- _Problem to solve_
Write out exactly, with no other output, the lines below from the one that contains "Actualitate (381, 24)" through the end.
>>>
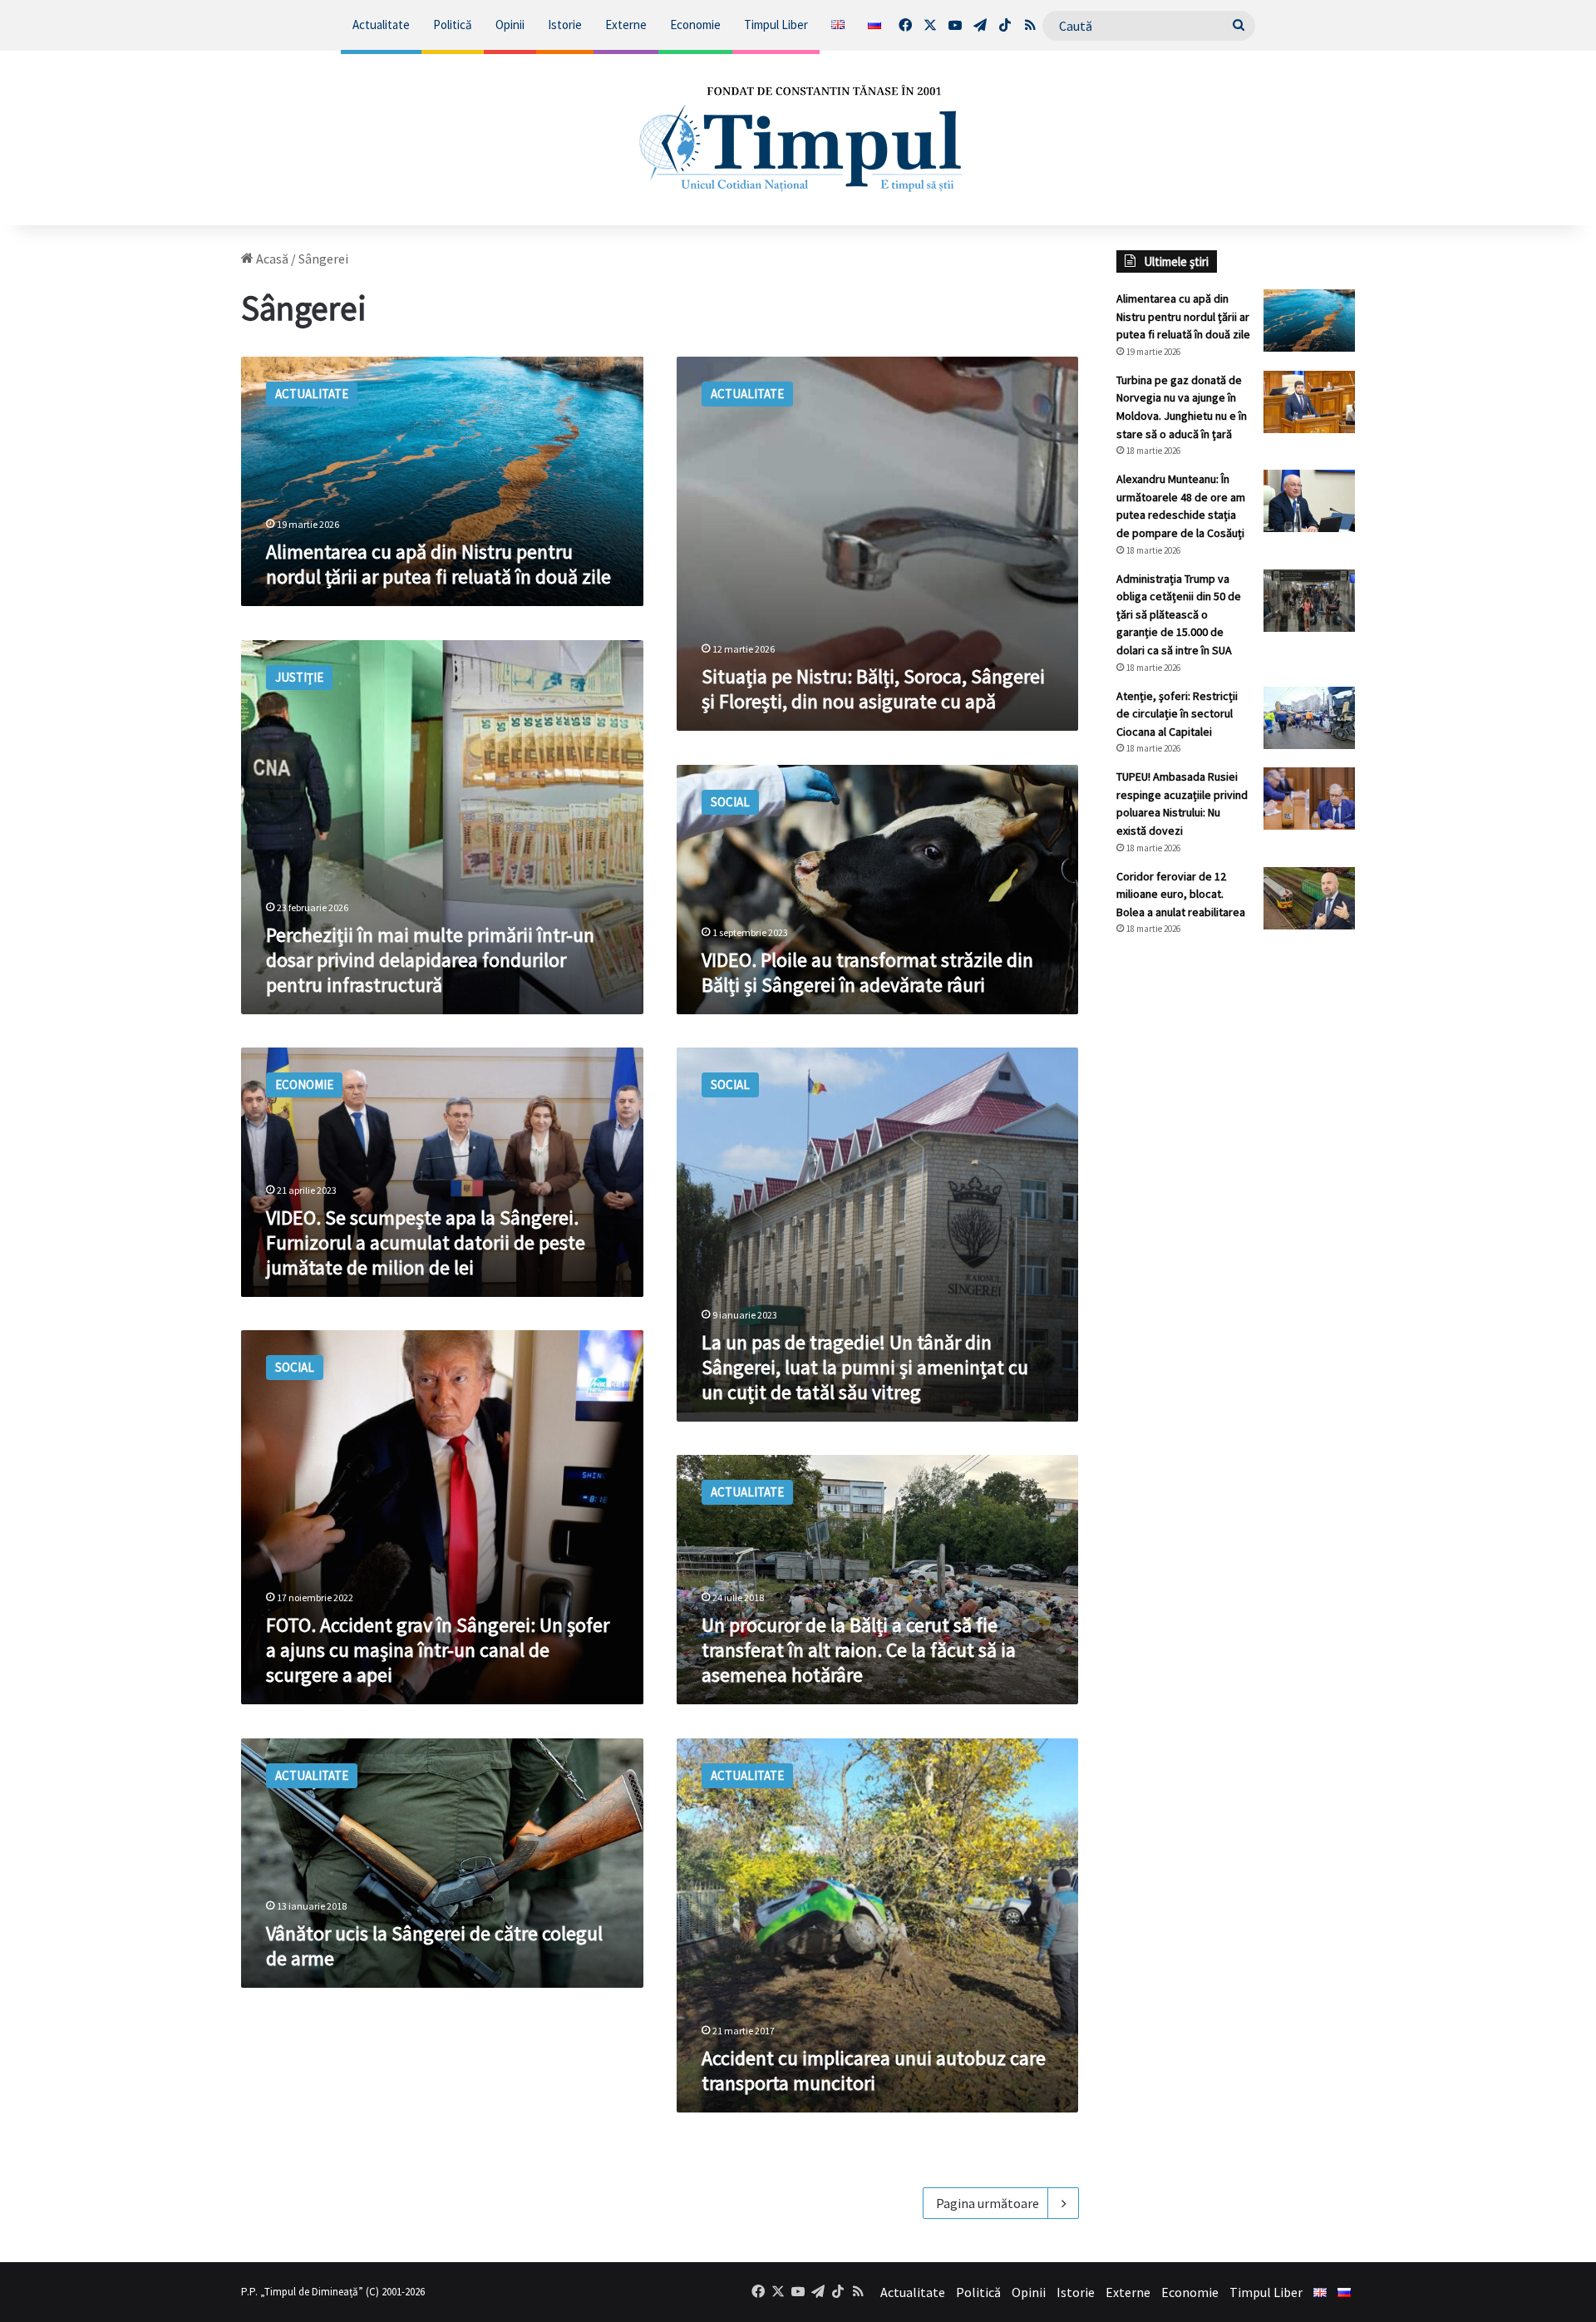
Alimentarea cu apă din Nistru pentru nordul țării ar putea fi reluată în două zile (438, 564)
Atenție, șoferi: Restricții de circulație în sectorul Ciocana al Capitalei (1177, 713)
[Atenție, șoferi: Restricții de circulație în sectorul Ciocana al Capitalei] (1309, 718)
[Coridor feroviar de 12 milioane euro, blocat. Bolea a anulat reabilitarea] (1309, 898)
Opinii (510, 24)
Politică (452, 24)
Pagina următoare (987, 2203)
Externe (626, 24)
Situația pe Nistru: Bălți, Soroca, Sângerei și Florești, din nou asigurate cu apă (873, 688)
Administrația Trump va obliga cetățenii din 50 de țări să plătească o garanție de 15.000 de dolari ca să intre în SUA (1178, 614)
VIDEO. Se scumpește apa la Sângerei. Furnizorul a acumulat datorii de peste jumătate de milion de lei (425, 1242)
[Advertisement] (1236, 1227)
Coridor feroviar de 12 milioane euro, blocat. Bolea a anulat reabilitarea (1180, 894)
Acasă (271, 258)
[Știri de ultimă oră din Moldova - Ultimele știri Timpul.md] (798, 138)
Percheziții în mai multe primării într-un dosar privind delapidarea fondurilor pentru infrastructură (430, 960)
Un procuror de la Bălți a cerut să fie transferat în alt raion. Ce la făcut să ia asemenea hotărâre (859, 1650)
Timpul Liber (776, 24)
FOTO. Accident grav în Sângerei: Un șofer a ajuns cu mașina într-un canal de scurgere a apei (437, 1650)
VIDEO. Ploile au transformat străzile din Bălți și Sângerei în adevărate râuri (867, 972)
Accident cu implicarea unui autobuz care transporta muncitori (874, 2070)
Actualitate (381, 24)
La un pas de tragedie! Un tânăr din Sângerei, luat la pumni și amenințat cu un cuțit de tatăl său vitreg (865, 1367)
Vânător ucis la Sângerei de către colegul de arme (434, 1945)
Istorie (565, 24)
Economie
<<<
- _Answer for the task_
Actualitate (381, 24)
La un pas de tragedie! Un tânăr din Sângerei, luat la pumni și amenințat cu un cuțit de tatăl său vitreg (865, 1367)
Vânător ucis la Sângerei de către colegul de arme (434, 1945)
Istorie (565, 24)
Economie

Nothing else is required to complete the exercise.